### [Goal]
Edit the items below so that "row" becomes "entry", leaving every other word unchanged.

### [Records to use]
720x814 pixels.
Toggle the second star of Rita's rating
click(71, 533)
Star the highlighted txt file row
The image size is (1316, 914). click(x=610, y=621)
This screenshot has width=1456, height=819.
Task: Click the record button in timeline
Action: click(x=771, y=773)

### [Answer]
720x814 pixels.
Toggle the second star of Rita's rating
click(71, 533)
Star the highlighted txt file entry
The image size is (1316, 914). click(x=610, y=621)
This screenshot has width=1456, height=819.
Task: Click the record button in timeline
Action: click(x=771, y=773)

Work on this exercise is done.